• How to complete this task
Report how many lines in the records carry the string "screenshot", and give no further text.

Stored items:
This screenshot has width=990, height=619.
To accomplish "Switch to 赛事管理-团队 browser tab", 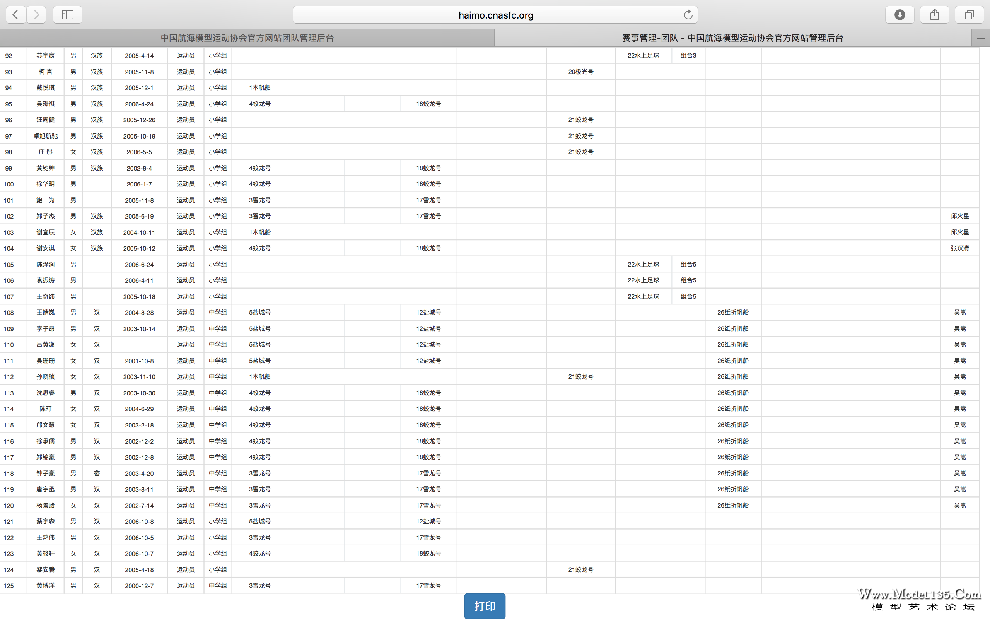I will (732, 38).
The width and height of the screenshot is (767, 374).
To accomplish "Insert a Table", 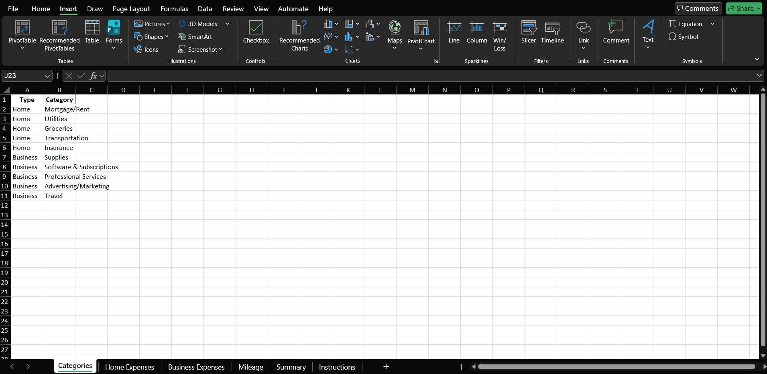I will (x=92, y=35).
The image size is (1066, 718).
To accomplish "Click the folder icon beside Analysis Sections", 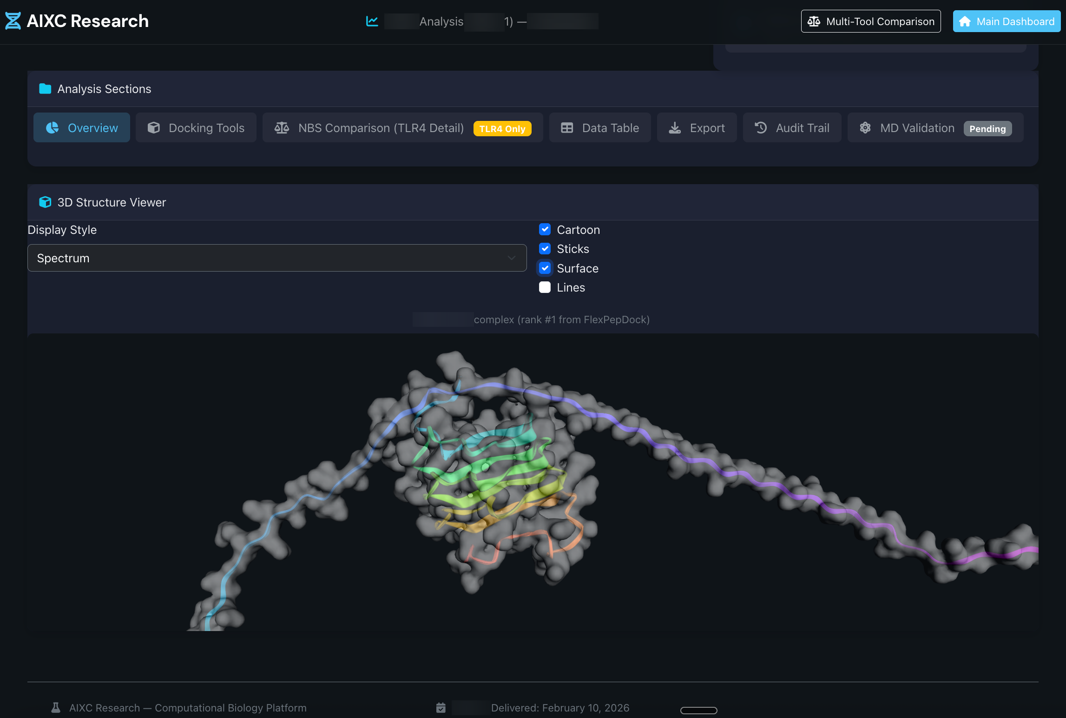I will coord(45,88).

• Reply
2